States that host NASCAR races can help give the sport's betting handle a bump, DraftKings’ Avello said, but so will the spread of legal sports betting into its most supportive markets.
“When you're in some of those states where NASCAR has a bigger presence, and the people are a little more familiar with it, those types of places will take you up a bit,” Avello said in an interview. “And as we continue to grow and get more involved with those locations down in the south, where people are more familiar with the product, I think NASCAR will continue to grow.”
The "second-screen" experience
At the same time, there are NASCAR fans who may be opposed to gambling on moral or other grounds, just as there are with other sports.
The organization is trying to ensure those supporters aren’t alienated by its push into legal sports betting, with Solosky saying they are taking more of a “second-screen” approach outside of the main broadcast channels.
Those efforts could be enhanced by the debut of NASCAR’s “Next Gen” car in 2022, as one popular betting market for the sport is wagering on winning vehicle manufacturers. Solosky likened the plan to ESPN’s recent launch of a “BetCast” for the NBA.
“Those are things that we're looking at doing down the line with our broadcast partners, and just independently as the sanctioning body with our Next Gen car, with potentially cameras in cars for each individual driver to have a kind of second-screen opt-in for those people who are interested,” Solosky said.
Where to from here?
NASCAR's interests run beyond the U.S. as well.
The number of international bookmakers who now offer live streams of NASCAR races (made possible via the organization's partnership with IMG ARENA) has jumped to more than 50 this year from fewer than 10 in 2020. Those viewers are tuning in to watch races for between seven and 11 minutes on average, "relatively high" for a stream, Solosky said.
“We’re understanding from those reports that we're getting from IMG of where these people are tuning in, what they're betting on, what they're watching,” Solosky said. “And it helps us grow our product, understanding what people are betting on in a more mature market, and bringing that to the U.S. as the U.S. matures a little bit behind some of the other countries.”

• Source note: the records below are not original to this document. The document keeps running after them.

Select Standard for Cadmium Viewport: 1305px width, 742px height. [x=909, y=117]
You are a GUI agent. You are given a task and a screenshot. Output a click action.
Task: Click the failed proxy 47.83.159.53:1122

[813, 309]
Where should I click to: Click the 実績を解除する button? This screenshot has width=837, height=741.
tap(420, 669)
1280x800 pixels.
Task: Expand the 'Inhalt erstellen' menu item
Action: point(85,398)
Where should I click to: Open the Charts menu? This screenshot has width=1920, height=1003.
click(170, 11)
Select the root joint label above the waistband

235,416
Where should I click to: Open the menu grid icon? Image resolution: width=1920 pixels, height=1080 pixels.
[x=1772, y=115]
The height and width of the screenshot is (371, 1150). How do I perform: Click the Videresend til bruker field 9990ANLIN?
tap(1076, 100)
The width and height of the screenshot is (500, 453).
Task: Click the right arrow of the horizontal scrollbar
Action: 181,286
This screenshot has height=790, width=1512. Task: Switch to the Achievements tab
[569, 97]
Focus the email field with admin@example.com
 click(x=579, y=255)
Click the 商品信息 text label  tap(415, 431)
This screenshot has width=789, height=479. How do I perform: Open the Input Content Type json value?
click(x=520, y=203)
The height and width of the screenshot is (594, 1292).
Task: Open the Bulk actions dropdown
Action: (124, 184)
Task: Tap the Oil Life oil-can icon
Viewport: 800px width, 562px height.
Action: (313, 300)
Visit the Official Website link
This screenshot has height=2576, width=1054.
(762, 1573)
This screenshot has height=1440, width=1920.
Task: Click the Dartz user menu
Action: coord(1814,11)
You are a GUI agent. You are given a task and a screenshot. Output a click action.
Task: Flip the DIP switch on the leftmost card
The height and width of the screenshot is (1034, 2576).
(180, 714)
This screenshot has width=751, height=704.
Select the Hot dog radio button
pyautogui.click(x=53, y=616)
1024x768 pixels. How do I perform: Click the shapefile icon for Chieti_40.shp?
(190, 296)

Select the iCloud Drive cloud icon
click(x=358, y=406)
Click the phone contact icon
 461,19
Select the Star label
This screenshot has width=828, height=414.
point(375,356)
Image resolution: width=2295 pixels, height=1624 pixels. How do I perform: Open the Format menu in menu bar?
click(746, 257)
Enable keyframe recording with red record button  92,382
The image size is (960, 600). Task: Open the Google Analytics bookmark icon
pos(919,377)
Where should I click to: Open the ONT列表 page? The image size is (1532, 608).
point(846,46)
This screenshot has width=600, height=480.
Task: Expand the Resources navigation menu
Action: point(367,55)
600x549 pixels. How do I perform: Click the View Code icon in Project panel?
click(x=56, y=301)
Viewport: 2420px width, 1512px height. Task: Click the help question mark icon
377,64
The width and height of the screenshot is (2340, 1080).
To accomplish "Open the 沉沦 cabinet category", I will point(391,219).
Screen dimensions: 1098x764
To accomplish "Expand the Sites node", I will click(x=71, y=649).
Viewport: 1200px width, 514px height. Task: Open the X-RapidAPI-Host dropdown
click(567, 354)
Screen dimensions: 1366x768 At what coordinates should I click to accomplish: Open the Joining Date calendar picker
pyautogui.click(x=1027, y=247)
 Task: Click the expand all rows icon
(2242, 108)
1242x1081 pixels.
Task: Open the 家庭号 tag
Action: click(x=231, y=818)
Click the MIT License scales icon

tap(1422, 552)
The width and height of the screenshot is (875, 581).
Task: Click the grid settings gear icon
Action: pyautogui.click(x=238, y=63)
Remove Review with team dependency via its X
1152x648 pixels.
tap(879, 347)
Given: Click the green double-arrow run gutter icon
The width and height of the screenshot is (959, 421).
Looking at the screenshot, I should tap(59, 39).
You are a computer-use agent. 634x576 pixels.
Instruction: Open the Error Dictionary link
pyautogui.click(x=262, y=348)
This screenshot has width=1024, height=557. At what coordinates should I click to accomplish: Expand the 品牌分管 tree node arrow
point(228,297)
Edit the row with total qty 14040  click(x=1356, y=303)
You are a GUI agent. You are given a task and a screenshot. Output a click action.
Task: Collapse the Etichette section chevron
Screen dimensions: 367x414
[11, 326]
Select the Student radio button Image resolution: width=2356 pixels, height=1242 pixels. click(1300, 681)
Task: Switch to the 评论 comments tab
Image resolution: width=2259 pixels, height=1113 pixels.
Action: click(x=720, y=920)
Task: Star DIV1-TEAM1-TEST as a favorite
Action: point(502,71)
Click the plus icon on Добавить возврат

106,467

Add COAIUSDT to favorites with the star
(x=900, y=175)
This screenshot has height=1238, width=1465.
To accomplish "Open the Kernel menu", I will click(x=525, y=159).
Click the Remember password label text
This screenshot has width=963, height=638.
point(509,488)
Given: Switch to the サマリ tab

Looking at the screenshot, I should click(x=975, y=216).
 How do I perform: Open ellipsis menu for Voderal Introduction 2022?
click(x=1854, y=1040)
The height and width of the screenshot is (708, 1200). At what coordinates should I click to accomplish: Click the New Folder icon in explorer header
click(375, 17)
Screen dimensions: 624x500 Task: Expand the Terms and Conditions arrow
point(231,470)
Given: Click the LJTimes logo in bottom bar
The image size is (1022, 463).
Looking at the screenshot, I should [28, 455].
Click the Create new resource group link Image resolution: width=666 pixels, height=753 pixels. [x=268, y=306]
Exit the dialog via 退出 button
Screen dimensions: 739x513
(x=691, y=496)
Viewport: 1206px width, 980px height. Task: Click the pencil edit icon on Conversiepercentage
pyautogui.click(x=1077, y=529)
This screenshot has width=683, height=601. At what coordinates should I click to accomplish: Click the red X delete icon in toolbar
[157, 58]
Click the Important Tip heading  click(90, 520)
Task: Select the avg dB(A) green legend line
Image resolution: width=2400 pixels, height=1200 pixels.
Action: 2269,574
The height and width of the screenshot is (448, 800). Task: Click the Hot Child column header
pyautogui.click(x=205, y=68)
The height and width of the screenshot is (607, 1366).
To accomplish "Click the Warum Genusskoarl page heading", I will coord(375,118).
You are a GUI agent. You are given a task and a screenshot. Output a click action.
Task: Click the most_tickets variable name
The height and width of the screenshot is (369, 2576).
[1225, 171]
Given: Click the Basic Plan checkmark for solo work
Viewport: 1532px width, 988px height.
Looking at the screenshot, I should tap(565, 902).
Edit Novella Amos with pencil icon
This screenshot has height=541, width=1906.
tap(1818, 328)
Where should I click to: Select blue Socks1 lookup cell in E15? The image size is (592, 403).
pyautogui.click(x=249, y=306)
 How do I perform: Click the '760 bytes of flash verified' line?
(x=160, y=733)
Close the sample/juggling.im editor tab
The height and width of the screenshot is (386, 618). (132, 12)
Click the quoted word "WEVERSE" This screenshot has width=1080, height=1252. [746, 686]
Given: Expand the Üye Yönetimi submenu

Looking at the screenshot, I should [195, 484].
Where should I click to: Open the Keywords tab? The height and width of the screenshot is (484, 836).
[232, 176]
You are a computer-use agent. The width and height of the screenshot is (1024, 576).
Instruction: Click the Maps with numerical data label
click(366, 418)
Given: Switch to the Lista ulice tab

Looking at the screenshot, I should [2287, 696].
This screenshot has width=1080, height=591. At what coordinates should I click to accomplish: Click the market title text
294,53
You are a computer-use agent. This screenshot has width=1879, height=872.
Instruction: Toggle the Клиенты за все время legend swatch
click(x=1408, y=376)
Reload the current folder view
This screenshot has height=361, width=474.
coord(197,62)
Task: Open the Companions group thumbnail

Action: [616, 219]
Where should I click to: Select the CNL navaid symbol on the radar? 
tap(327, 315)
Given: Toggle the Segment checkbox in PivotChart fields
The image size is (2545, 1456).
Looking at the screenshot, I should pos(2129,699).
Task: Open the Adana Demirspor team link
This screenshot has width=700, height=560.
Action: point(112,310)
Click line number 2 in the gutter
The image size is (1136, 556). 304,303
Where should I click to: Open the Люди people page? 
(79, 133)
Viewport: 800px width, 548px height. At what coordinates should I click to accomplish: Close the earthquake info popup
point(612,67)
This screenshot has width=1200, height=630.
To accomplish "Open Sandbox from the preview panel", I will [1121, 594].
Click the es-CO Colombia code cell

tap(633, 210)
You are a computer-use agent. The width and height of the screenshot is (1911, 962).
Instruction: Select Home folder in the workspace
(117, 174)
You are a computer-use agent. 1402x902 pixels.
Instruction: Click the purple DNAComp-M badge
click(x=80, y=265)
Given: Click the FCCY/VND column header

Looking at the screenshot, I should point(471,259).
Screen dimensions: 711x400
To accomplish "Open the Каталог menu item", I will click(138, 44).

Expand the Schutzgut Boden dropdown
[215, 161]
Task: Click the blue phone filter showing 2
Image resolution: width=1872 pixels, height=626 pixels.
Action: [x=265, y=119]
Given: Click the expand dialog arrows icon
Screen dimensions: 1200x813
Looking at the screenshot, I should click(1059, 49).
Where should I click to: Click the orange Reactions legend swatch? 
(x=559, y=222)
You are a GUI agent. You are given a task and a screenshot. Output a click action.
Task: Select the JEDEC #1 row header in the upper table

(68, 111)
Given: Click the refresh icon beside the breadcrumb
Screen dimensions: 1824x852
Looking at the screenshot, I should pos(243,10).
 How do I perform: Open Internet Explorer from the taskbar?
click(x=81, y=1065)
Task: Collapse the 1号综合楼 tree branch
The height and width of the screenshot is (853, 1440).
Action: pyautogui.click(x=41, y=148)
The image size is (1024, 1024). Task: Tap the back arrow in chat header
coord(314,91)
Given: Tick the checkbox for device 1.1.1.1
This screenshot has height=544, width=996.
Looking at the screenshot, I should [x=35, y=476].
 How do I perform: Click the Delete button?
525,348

NASCAR currently does not run any of its Cup Series races north of the U.S. border, but it does have Canadian fans and a Canadian-based series, the NASCAR Pinty’s Series. Solosky said it was about time for NASCAR to begin speaking with the provincial lotteries and operators to ensure that betting on the sport is offered by all of their respective books.
“There will probably be a significant focus as we look forward in terms of marketing more towards Canada, especially from a betting perspective,” he said.
NASCAR’s diversification plans go beyond just geography.
Offerings to come include a NASCAR-branded "virtual sports game" launching later this summer, Solosky said, similar to historical horse racing in how it will work. The game could be offered by operators in states where randomized number products are allowed under internet gaming laws, such as Michigan and New Jersey.
And then there’s the lift NASCAR has been getting from in-race betting. Solosky said some of the organization's gaming operators saw nearly as much wagering on the 2021 Daytona 500 as they did for all of NASCAR in 2020. That increased action was partly due to the launch of an in-race market with betting odds, which was powered by the sport’s data partner, Genius Sports Group.
NASCAR is looking to keep improving and growing those in-race betting markets, giving its drive for a greater share of the sports-wagering handle a bit more gas.
“The future of sports wagering is the in-game,” DraftKings’ Avello said. “And in-game continues to grow on all sports, and it will continue to grow on NASCAR as well.”